* _Provided text_
┄┄┄┄┄┄

New capital funding model saves University of Nebraska money, time

University of Nebraska Communications

LINCOLN – A new approach to the way the University of Nebraska finances capital projects is yielding significant savings in dollars and time, creating a more efficient and flexible process that reflects the university’s commitment to maximizing its resources on behalf of students and the state.

The university this month issued $563 million in bonds – its largest bond sale ever – the proceeds of which will largely be used to take advantage of historically low interest rates and refinance existing debt. The refinancing will save the university almost $14 million.

In addition, the university has freed up $36 million in debt service reserve funds that are no longer needed thanks to an updated model for financing capital projects. The new model allows the university to issue larger bond sales with less frequency, versus issuing bonds on a project-by-project basis – an approach more in line with leading universities across the country that will allow NU greater flexibility in addressing capital needs as they arise.

In all, the university’s decisions to refinance its debt and shift its capital financing model will yield $50 million that can be deployed to address deferred maintenance and other facility needs across the campuses.

That represents valuable capital as the university considers opportunities to grow on behalf of students and the state while also managing urgent deferred maintenance needs, according to Interim President Susan Fritz.

Susan Fritz

“One of our highest goals at the University of Nebraska is to be good stewards of our resources and stretch every dollar as far as we possibly can,” Fritz said. “Our 51,000 students, their families and the people of Nebraska expect no less. I’m very pleased that we have been able to think differently about how to address our facilities needs.

“Our buildings – where our students learn and where our faculty conduct life-changing research – are some of our most valuable assets. I believe our new approach for maintaining and growing our physical presence positions us well for the long term, and I thank our CFO Chris Kabourek for his leadership.”

Immediate projects to be supported with the newly realized capital include a newly upgraded home for the Munroe-Meyer Institute at the University of Nebraska Medical Center, which serves patients with developmental and intellectual disabilities, renovation of the University of Nebraska-Lincoln’s East Campus Union, and the new athletics facility at UNL that will support 600 student-athletes across 24 Husker sports.

Additional projects would be funded as new needs arise, through an approval process involving campus chancellors, the president and Board of Regents.

The university’s prudent fiscal management was reaffirmed by a recent Aa1 bond rating from Moody’s and AA rating from S&P Global Ratings, both at the higher end of the rating spectrum. The university’s fundraising success, careful management of state funding challenges, its position as the state’s only public university and UNL’s membership in the prestigious Big Ten Academic Alliance all contributed to NU’s strong credit ratings.

The Board of Regents will hear an update on the University of Nebraska’s successful bond sale and capital funding model at its Oct. 25 meeting.

┄┄┄┄┄┄

* _Excerpted data_
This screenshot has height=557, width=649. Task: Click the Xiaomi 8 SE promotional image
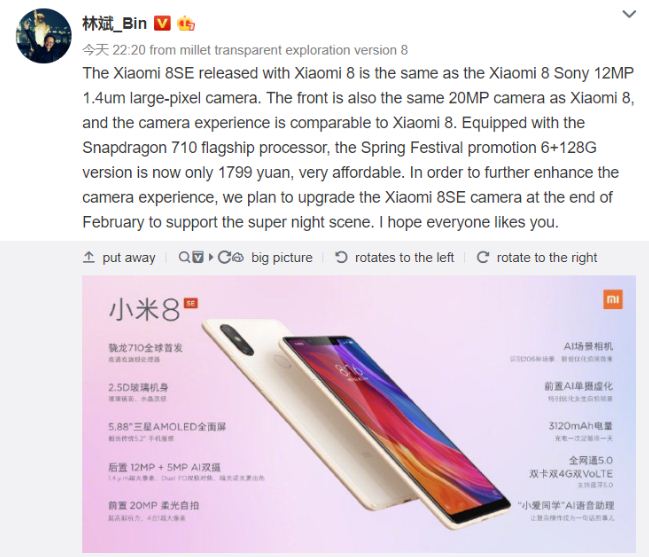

┄┄┄┄┄┄

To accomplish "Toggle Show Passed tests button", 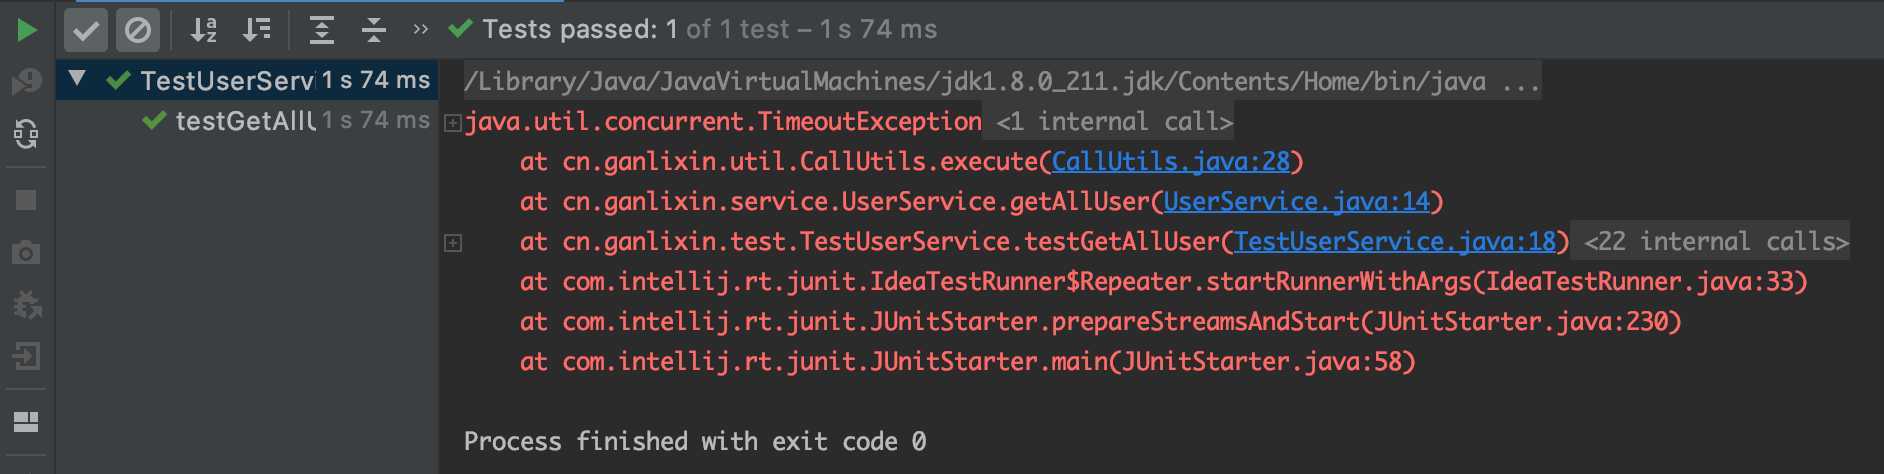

┄┄┄┄┄┄

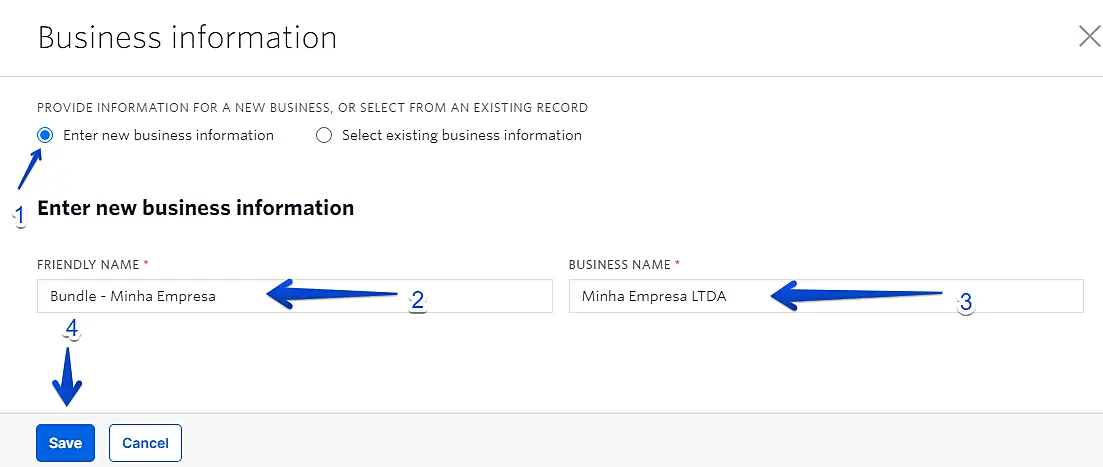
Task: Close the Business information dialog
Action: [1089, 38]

┄┄┄┄┄┄

* _Required action A_
In the article on the University of Nebraska's capital funding, how much will refinancing existing debt save the university?
* _Required action B_
Repeat the article on the University of Nebraska's capital funding word for word from "In addition, the" to "President Susan Fritz.".

* _Expected answer A_
Almost $14 million.

* _Expected answer B_
In addition, the university has freed up $36 million in debt service reserve funds that are no longer needed thanks to an updated model for financing capital projects. The new model allows the university to issue larger bond sales with less frequency, versus issuing bonds on a project-by-project basis – an approach more in line with leading universities across the country that will allow NU greater flexibility in addressing capital needs as they arise.

In all, the university’s decisions to refinance its debt and shift its capital financing model will yield $50 million that can be deployed to address deferred maintenance and other facility needs across the campuses.

That represents valuable capital as the university considers opportunities to grow on behalf of students and the state while also managing urgent deferred maintenance needs, according to Interim President Susan Fritz.